## INPUT ROWS
****************************************

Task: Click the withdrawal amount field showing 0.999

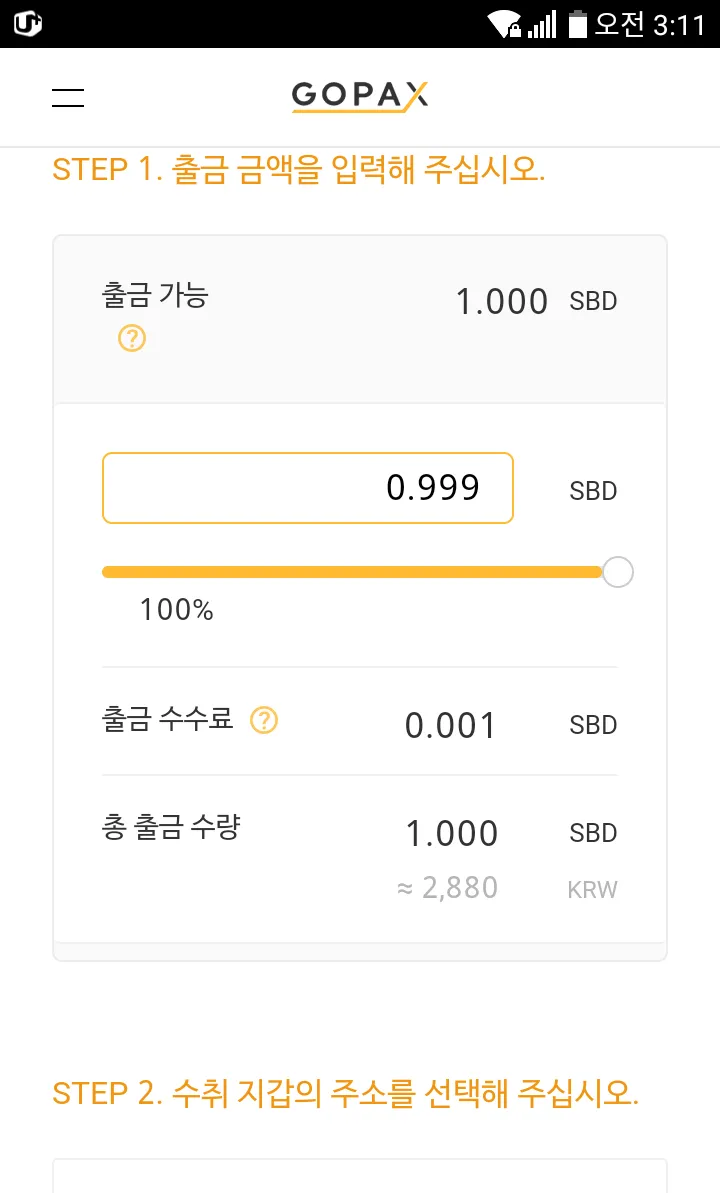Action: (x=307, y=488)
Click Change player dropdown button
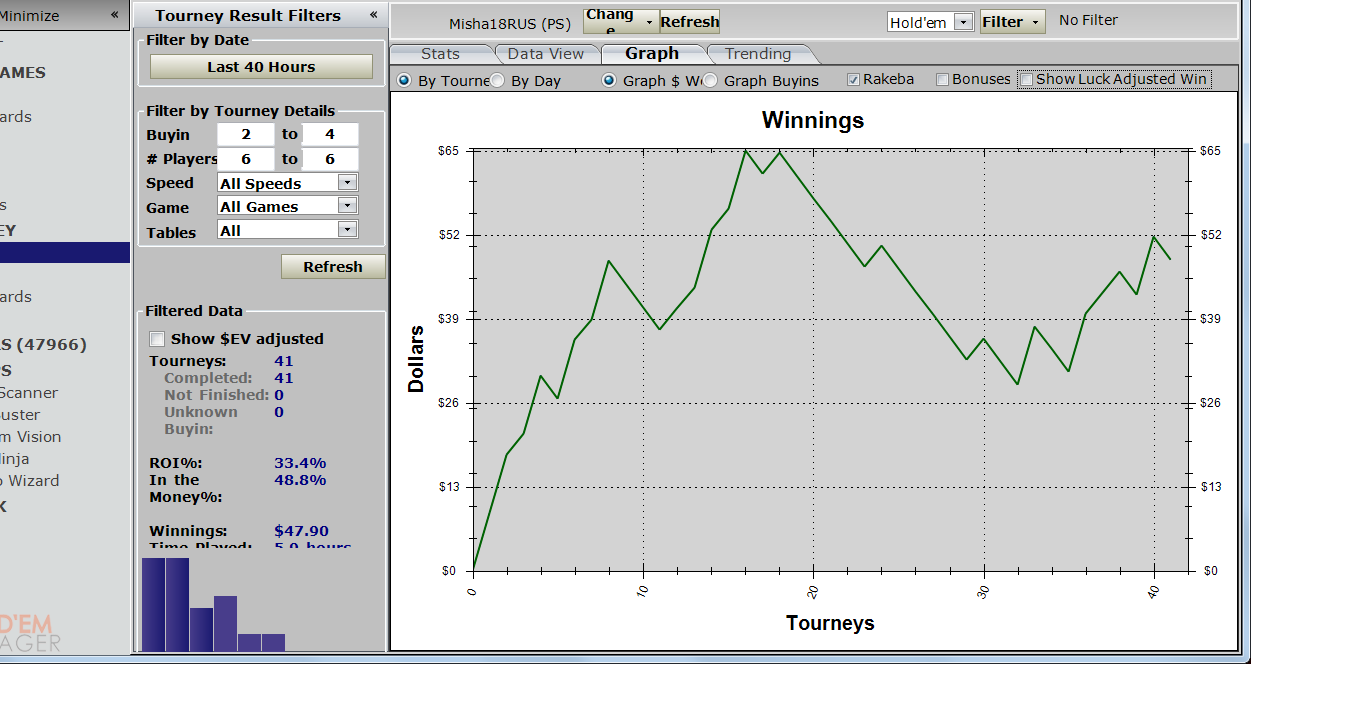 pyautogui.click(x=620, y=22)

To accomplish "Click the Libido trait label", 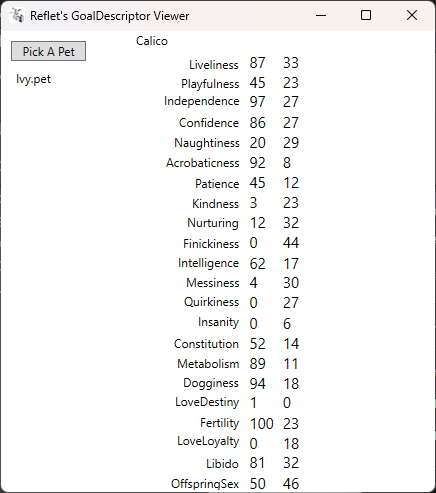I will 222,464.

****************************************

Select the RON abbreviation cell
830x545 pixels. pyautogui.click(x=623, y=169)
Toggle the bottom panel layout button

****************************************

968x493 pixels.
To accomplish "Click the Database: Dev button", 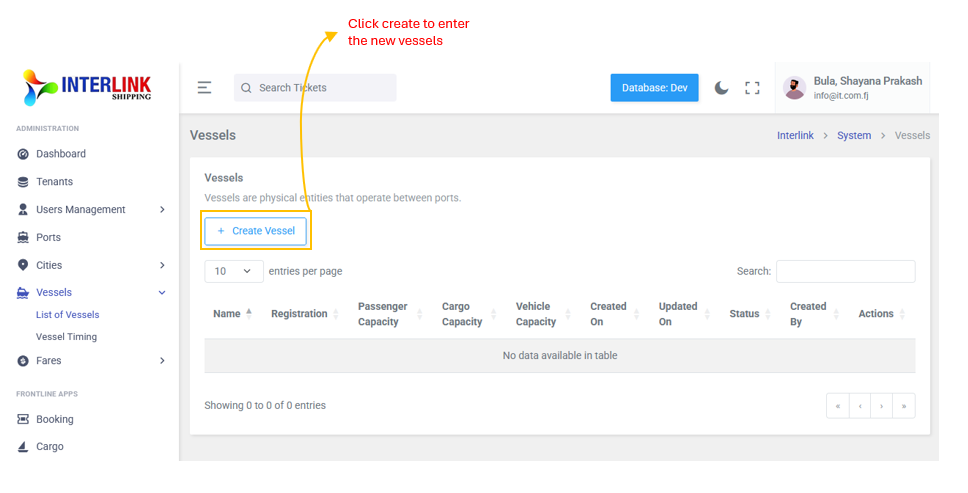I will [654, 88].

****************************************

## YOUR TASK
Can you rewrite the data from the line containing "Select the RON abbreviation cell" down through the line containing "Toggle the bottom panel layout button", swapping "bottom panel" for "side panel" and keeping everything else the same?

## CORRECT ANSWER
Select the RON abbreviation cell
830x545 pixels. pyautogui.click(x=623, y=169)
Toggle the side panel layout button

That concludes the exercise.